I read that today and it gave me chills. I pray so hard for family and friends who can't say I am a sinner saved by grace. It breaks my heart that one day...and I feel that day will be sooooon, I will be in Heaven and will know they are not there. Life is so fleeting, how did this year go by so fast and 2008 is around the corner!!!
Every day is different, the level of pain is pretty consistent but I have started to learn how to sit...how to stand, how to even lay and the pain is still there but not as sharp and not tear-producing. It means I guess that I can tolerate most things, and to a point function a little better. Mondays and sometimes Tuesdays are better days - because my soul and heart are refreshed on Sunday and it carries over. But usually by Wednesday I am a big fat sad sack again looking at all the trials and physical/emotional/ pain I am dealing with. That sly devil sure knows my time schedule too...by Friday he has me spinning in circles sometimes.

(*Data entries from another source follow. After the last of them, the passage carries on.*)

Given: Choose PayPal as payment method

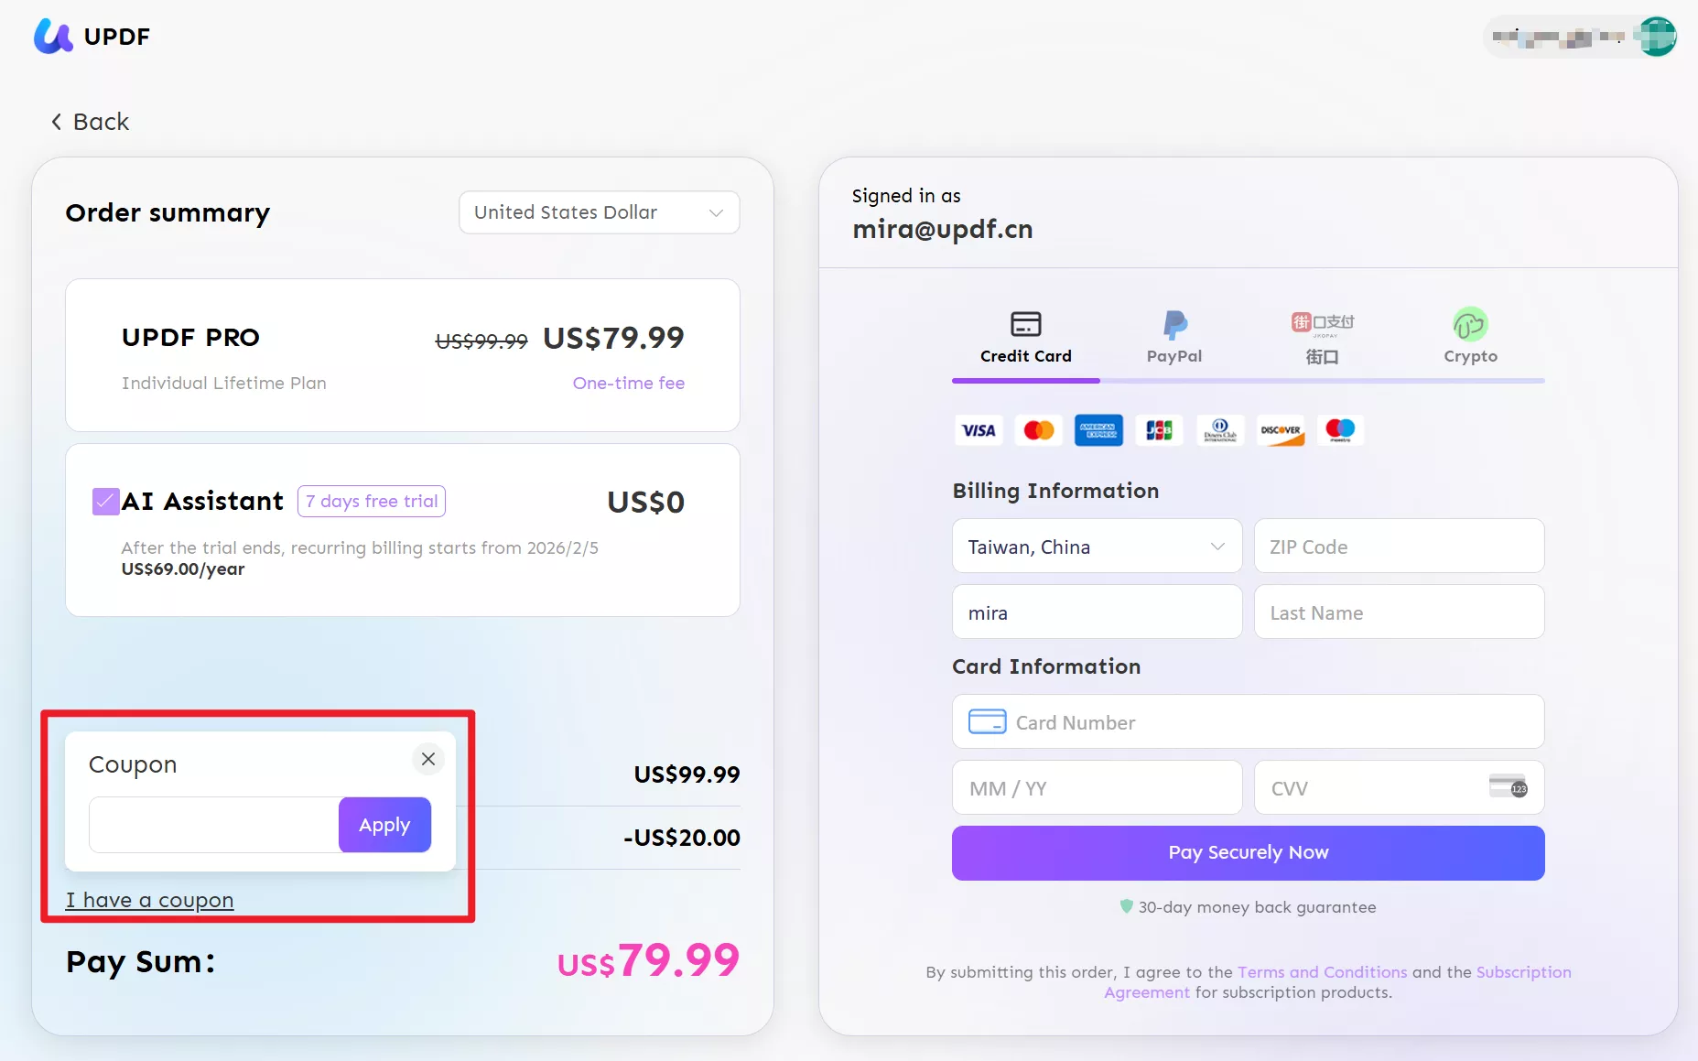Looking at the screenshot, I should tap(1173, 336).
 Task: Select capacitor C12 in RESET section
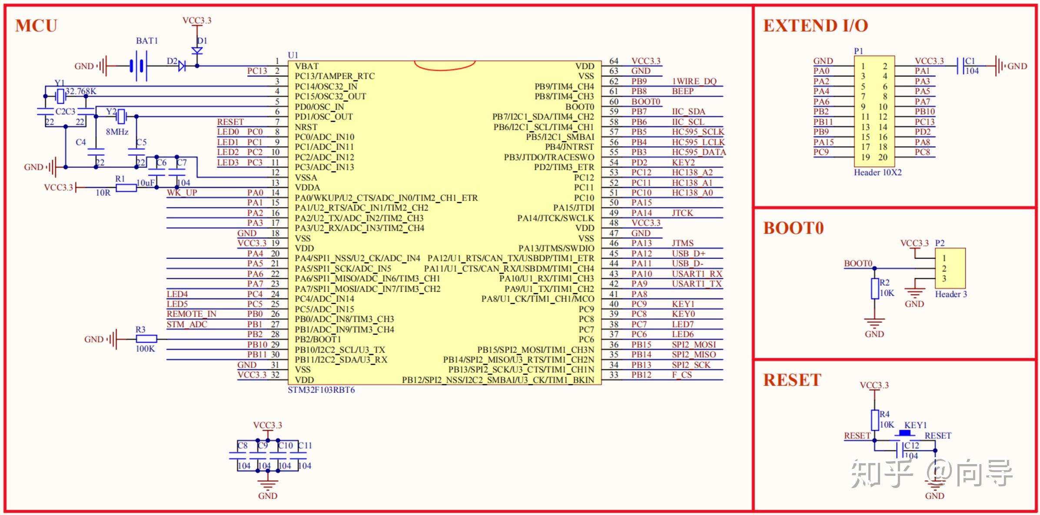900,450
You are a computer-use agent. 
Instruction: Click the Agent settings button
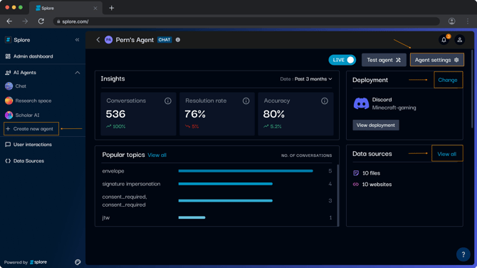[437, 60]
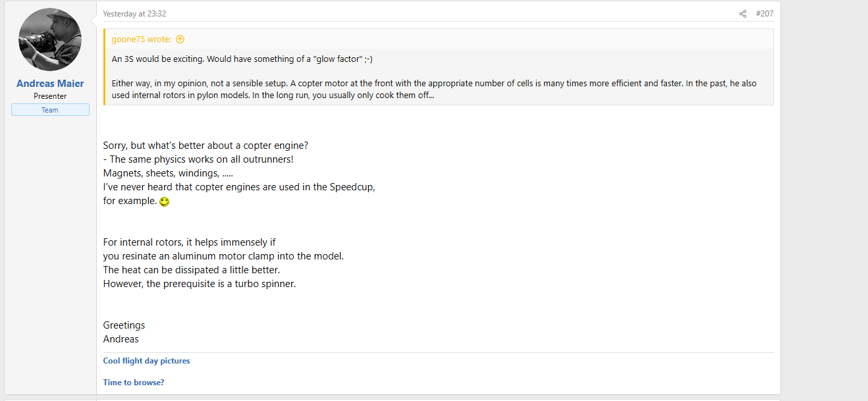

Yesterday the pastor preached on Revelation 20:10 - And the devil that deceived them was cast into the lake of fire and brimstone, where the beast and the false prophet are, and shall be tormented day and night for ever and ever. AMEN AMEN AMEN...he has put me through enough and he deserves this and I hope for one minute I can look at him and go neener neener!
I am so tired, I don't know what to do other than to pray and to keep my eyes on Him. It is so hard though, every movement almost producing pain. I am tired of complaining, as much as some are tired of hearing about it. I have really tried not to even talk to people about it anymore...I know they are sick of it! People ask...how are you and I quickly say fine...they are well meaning I am sure but they REALLY don't wanna know!
Christmas is coming, I want to share it with our child...at this point by any means. I question if we will be able to adopt with my health as it is...who would want to give a child to someone like me???? Why is it when you are feeling as low as seemingly possible you think of all these things? My birthday is next month and I will be 39...yes, 39 and I am screaming inside...we have waited TOOO long, it is over we will never be parents....not only are we too old - oh my gosh how would I take care of a child when I can't take care of myself...which makes all this even worse because I want to know why God would allow this all to be on my plate. UGH...pity party over...pick your coats up at the door.
I know this is a mish mash of thoughts and feelings...woke up to that time of the month and it is just another reminder I am not a mother. I tried to bend over to pick up the dog and it isn't happening...SIGH.
OK, gotta get this day going...got to get my house ready for Christmas...dinner is here this year. I have to get all the rooms perfect - or close to it so I won't be so stressed that week before. I also need to send out some invites and call some people. Mom isn't up to doing it and the house there isn't ready sooooooo Hello me! I don't mind though, excited that Daddy's brother and his wife and family are wanting to participate!